Inigo Elizalde has based his latest rug and woven textile collection around one spectacular bamboo-and-wool carpet (at left), whose patterns he deconstructed and highlighted in coordinating tapestries (at right).
Blu Dot gets into the rug game with several editions that cost less than $600.
Amuneal, a fabrication company from Philadelphia known for engineering major architectural installations, goes "ready to wear" with a new frame collection that will be sold at ABC Home. It's a talented crew: all the artwork seen here was created by Amuneal staff.
Amuneal shows off its fabrication skills with a box that was proposed and built in less than one day before its ICFF debut.
Knoll debuted a new marble-topped outdoor table by Daniel Stromborg at this year's ICFF (paired with chairs Don Chadwick chairs the young designer worked on when he was part of Chadwick's studio!).
Jieldé's articulated Standard lamp, introduced in 1950, now comes in matte finishes. Matte finishes are all the rage at present moment; ICFF has more than a few matte brass fixtures, matte porcelain on sinks and tubs, and matte steel furniture details.

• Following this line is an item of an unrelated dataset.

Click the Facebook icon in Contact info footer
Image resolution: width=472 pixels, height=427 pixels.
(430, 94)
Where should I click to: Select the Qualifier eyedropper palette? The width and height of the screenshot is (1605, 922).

Amy Helfand's rugs are painterly versions of traditional, floral-patterned knotted carpet. These are made from Tibetan wools and Chinese silks that are hand-carded, hand-spun, and pot-dyed in small batches.
All the editors loved the Tools for Everyday Life booth, featuring products by designers-in-residence at Northumbria University in the UK (in fact, they snagged the best-in-show Accessories prize). The One Ton Bag shown here is Danny Duquemin-Sheil's thesis project; each one is made from recycled delivery sacks used to haul construction materials, i.e., extremely durable.

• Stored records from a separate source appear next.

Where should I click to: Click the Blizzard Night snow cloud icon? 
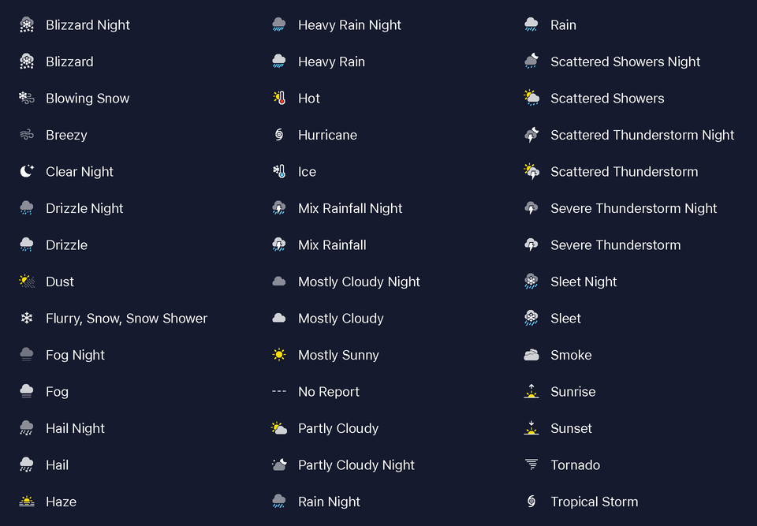click(27, 24)
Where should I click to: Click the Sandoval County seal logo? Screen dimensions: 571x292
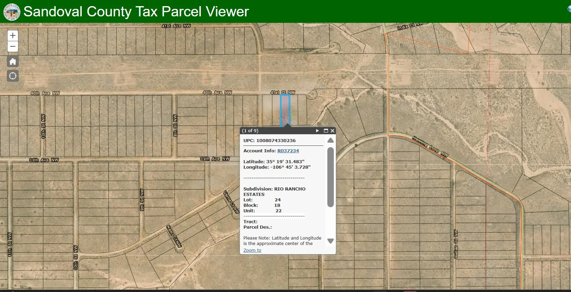(12, 12)
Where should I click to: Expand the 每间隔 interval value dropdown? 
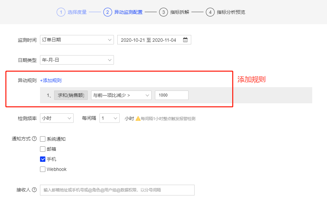[109, 118]
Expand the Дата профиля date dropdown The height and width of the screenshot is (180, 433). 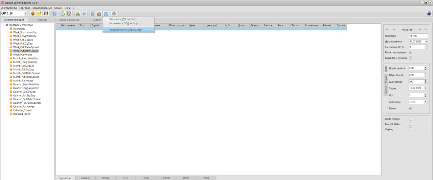[426, 41]
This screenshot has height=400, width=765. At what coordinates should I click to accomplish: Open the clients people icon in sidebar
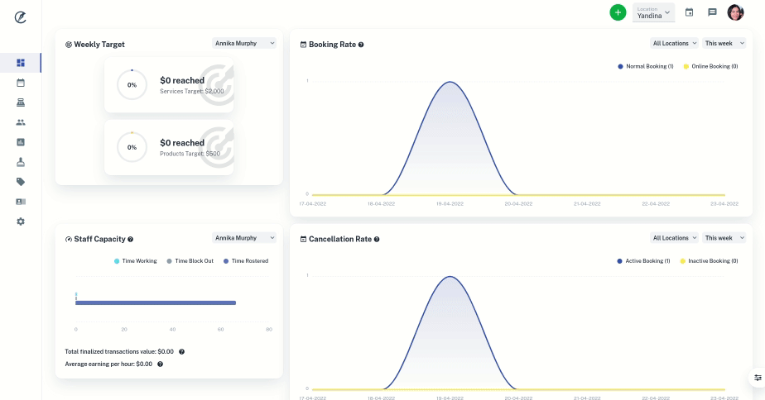coord(21,122)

RUX Design, out of Manhattan, designed these modular LED lamps called Stickbulbs.
insidenorway's prototype exhibition at ICFF, called New Norwegian Design: Plain and Simple, was curated by Paul Makovsky of Metropolis. One of the neatest pieces (among many) was a Røros Tweed blanket designed by architecture firm Snøhetta (shown at right), which folds into a shape that perfectly emulates the practice's logo.
Bernhardt Design also presented the 7th annual ICFF Studio booth, showing prototypes from emerging designers in an effort to match them up with potential manufacturers. In that vein, can someone please produce Matthew Plumstead's Clip Tree? Okay, thanks.
Organic, hand-painted wallpaper is still going strong in many design quarters. This range by Eskayel, designed by Shanan Campanaro, also comes in an eco-friendly contract version, made of 31% post-consumer recycled content with a Class “A” fire rating and low VOC emissions.
Christopher Roy is a native of England, but now works in the American vernacular from his home base in Sarasota, Florida. His pieces in the "Why Not Bespoke" collection combine traditional Windsor-type chair details with rich textures and bold color.